**Task to carry out:**
The answer should contain each record below, repeated exactly.

Records from a collection:
================================
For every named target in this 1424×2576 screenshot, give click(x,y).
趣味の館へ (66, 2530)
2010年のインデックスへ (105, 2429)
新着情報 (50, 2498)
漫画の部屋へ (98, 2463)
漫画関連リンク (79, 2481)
================================
**Answer for the task:**
For every named target in this 1424×2576 screenshot, give click(x,y).
趣味の館へ (66, 2530)
2010年のインデックスへ (105, 2429)
新着情報 (50, 2498)
漫画の部屋へ (98, 2463)
漫画関連リンク (79, 2481)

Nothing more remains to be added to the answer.